*Questions to answer:*
A – In the post on refugee food, what does injera taste similar to?
B – Rewrite the post on refugee food, starting with "As sentimental as" and going on through "in the world.", with "possessions" changed to "belongings".

As sentimental as I have become about chile, it’s hard for me to imagine what it means to not just leave your home willingly, as I did, but to flee it, as many of our clients at the GRC have. When leaving their homes, refugees leave behind possessions, friends, and even family members. But most of all, they are leaving behind an entire culture, the familiarity of language, religion, geography, and even food. The good news, though, is that recipes are replaceable, especially when learned by the side of a loved one and the taste of familiar foods can instantly transport us home or really anywhere in the world.

This week, as part of our A Walk in Their Shoes event, the GRC clients, staff and volunteers worked together to make a sampling of the food that is important to the culture of our clients. Among the ten or twelve dishes available, my favorites were samboosas, doro wat and injera. Samboosas are a Somalian dish, a fried dough triangle filled with a spicy and flavorful mixture of vegetables and beef. Doro wat is an Ethiopian dish, a stew of chicken, hard-boiled eggs and a spicy base made from chili paste. Injera is bread-like dish from many African cultures. It is a spongy flat bread that has a taste similar to sourdough bread and goes well with most dishes, especially the doro wat.

For me, and hopefully for all those people who attended the event, tasting these foods gave me a sense of the flavors of Somalia, Ethiopia and other places I could never really imagine. It gave me a sense of the people I work with in the GRC office and help teach in ESL classes. But mostly tasting this delicious food reminded me of what new refugees are working for.

Refugees are more than victims of civil war and conflict, they are people with a history and a culture that they bring with them in relocation. In addition to the struggles of assimilating to a new culture, they must also maintain the one they left behind. While it is our responsibility to welcome refugees into our homeland and our culture, it’s also important to remember what they have to offer us.

Throughout our shared thread of global history, America has welcomed refugees, from famine, poverty, war and conflict who, not only found shelter in the promise of our nation, but also shaped many aspects of our American culture. Refugees are contributors to our melting-pot-tossed-salad-society in everything from religion to language and even food. So this new influx of refugees from Somalia, Ethiopia, Eritrea, etc is not a burden on our culture, as some people seem to think, but a new and exciting chapter of our history, an arrival of ideas, religion, language, beliefs and delicious foods into the life of our ever-changing society.

*Data section:*
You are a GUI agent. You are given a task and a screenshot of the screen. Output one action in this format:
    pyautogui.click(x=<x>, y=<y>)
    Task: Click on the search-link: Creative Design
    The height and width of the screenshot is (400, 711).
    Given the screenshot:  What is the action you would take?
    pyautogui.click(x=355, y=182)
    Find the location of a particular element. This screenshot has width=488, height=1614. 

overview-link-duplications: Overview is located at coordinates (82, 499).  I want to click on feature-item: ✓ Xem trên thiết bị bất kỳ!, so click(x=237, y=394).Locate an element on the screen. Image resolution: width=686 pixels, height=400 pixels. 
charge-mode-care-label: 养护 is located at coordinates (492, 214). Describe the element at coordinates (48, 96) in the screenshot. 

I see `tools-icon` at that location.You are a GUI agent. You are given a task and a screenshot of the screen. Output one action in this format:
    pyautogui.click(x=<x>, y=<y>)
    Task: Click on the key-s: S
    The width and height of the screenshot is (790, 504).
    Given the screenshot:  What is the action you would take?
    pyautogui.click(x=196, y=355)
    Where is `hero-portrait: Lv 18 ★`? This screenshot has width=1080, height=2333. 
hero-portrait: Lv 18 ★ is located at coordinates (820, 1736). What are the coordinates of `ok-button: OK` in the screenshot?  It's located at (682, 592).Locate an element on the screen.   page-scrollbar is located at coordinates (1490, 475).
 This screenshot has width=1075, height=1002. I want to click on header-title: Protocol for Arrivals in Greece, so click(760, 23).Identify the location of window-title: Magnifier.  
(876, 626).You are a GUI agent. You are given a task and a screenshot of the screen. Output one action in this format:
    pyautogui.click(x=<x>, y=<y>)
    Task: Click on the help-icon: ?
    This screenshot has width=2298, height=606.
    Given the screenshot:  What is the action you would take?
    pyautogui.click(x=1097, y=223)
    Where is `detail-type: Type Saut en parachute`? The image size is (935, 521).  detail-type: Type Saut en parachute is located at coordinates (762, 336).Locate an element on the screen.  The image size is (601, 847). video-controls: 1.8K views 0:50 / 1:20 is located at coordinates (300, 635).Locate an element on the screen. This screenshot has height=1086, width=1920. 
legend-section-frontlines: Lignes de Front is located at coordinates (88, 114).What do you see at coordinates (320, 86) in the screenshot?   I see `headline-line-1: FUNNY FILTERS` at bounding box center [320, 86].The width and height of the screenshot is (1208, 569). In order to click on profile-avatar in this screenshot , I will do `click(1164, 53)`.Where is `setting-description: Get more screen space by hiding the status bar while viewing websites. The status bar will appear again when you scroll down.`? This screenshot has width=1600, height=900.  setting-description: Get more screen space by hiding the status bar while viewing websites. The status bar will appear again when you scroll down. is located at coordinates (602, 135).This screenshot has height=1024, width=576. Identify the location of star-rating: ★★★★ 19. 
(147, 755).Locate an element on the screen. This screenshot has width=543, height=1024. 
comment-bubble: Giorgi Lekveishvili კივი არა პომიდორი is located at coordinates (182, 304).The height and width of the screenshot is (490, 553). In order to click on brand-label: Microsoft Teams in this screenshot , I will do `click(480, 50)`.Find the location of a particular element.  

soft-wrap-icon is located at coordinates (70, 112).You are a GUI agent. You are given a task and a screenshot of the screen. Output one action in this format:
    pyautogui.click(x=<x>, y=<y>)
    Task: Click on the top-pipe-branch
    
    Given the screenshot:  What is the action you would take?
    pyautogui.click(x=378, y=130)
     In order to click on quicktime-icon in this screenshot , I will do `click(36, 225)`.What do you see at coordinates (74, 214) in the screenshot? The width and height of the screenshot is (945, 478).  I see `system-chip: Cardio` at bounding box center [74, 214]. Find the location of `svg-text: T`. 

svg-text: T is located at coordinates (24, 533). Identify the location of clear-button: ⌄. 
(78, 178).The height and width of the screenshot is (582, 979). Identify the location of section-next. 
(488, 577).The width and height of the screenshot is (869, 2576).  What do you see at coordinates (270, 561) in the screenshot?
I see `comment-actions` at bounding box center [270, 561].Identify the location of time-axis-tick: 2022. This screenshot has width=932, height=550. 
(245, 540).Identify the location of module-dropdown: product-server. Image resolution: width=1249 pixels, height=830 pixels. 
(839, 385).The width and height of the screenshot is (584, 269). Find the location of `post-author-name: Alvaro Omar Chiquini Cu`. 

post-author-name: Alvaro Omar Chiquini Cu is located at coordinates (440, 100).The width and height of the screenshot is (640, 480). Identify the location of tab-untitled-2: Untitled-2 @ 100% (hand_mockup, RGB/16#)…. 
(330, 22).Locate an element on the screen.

*Outputs in order:*
A – Sourdough bread.

B –
As sentimental as I have become about chile, it’s hard for me to imagine what it means to not just leave your home willingly, as I did, but to flee it, as many of our clients at the GRC have. When leaving their homes, refugees leave behind belongings, friends, and even family members. But most of all, they are leaving behind an entire culture, the familiarity of language, religion, geography, and even food. The good news, though, is that recipes are replaceable, especially when learned by the side of a loved one and the taste of familiar foods can instantly transport us home or really anywhere in the world.